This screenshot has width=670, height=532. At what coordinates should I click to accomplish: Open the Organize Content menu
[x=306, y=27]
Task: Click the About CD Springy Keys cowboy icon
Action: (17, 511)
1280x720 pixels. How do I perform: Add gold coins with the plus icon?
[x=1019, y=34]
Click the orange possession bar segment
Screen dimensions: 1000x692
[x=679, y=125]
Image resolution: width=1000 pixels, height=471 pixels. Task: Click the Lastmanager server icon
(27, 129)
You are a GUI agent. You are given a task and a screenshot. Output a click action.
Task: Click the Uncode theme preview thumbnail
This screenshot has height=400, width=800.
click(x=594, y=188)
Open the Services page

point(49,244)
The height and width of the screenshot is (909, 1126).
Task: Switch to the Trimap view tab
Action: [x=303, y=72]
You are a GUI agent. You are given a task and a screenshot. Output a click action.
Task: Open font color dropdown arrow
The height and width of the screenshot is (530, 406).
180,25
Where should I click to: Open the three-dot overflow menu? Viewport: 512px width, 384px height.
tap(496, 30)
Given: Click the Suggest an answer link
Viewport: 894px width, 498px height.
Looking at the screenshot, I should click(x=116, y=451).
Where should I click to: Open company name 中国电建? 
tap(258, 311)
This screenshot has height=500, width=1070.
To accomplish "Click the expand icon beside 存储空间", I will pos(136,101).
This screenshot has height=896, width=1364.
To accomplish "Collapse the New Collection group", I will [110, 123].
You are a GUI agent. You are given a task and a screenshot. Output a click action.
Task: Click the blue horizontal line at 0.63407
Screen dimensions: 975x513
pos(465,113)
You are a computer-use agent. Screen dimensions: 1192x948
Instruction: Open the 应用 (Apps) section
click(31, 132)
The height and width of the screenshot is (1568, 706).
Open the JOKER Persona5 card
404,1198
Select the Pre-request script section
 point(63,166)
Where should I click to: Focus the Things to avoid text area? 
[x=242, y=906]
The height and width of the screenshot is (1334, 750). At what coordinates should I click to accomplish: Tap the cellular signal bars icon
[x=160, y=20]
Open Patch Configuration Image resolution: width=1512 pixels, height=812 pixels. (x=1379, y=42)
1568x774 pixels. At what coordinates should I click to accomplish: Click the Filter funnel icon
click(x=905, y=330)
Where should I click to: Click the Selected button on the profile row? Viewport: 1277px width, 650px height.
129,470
════════
> [Task brief]:
Copy out all of the records above, line by line and word for word.

> [Task answer]:
This screenshot has width=670, height=532. At what coordinates should I click to accomplish: Open the Organize Content menu
[x=306, y=27]
Task: Click the About CD Springy Keys cowboy icon
Action: (17, 511)
1280x720 pixels. How do I perform: Add gold coins with the plus icon?
[x=1019, y=34]
Click the orange possession bar segment
Screen dimensions: 1000x692
[x=679, y=125]
Image resolution: width=1000 pixels, height=471 pixels. Task: Click the Lastmanager server icon
(27, 129)
You are a GUI agent. You are given a task and a screenshot. Output a click action.
Task: Click the Uncode theme preview thumbnail
This screenshot has height=400, width=800.
click(x=594, y=188)
Open the Services page

point(49,244)
The height and width of the screenshot is (909, 1126).
Task: Switch to the Trimap view tab
Action: [x=303, y=72]
You are a GUI agent. You are given a task and a screenshot. Output a click action.
Task: Open font color dropdown arrow
The height and width of the screenshot is (530, 406).
180,25
Where should I click to: Open the three-dot overflow menu? Viewport: 512px width, 384px height.
tap(496, 30)
Given: Click the Suggest an answer link
Viewport: 894px width, 498px height.
Looking at the screenshot, I should click(x=116, y=451).
Where should I click to: Open company name 中国电建? 
tap(258, 311)
This screenshot has height=500, width=1070.
To accomplish "Click the expand icon beside 存储空间", I will pos(136,101).
This screenshot has height=896, width=1364.
To accomplish "Collapse the New Collection group", I will [110, 123].
You are a GUI agent. You are given a task and a screenshot. Output a click action.
Task: Click the blue horizontal line at 0.63407
Screen dimensions: 975x513
pos(465,113)
You are a computer-use agent. Screen dimensions: 1192x948
Instruction: Open the 应用 (Apps) section
click(31, 132)
The height and width of the screenshot is (1568, 706).
Open the JOKER Persona5 card
404,1198
Select the Pre-request script section
 point(63,166)
Where should I click to: Focus the Things to avoid text area? 
[x=242, y=906]
The height and width of the screenshot is (1334, 750). At what coordinates should I click to accomplish: Tap the cellular signal bars icon
[x=160, y=20]
Open Patch Configuration Image resolution: width=1512 pixels, height=812 pixels. (x=1379, y=42)
1568x774 pixels. At what coordinates should I click to accomplish: Click the Filter funnel icon
click(x=905, y=330)
Where should I click to: Click the Selected button on the profile row? Viewport: 1277px width, 650px height.
129,470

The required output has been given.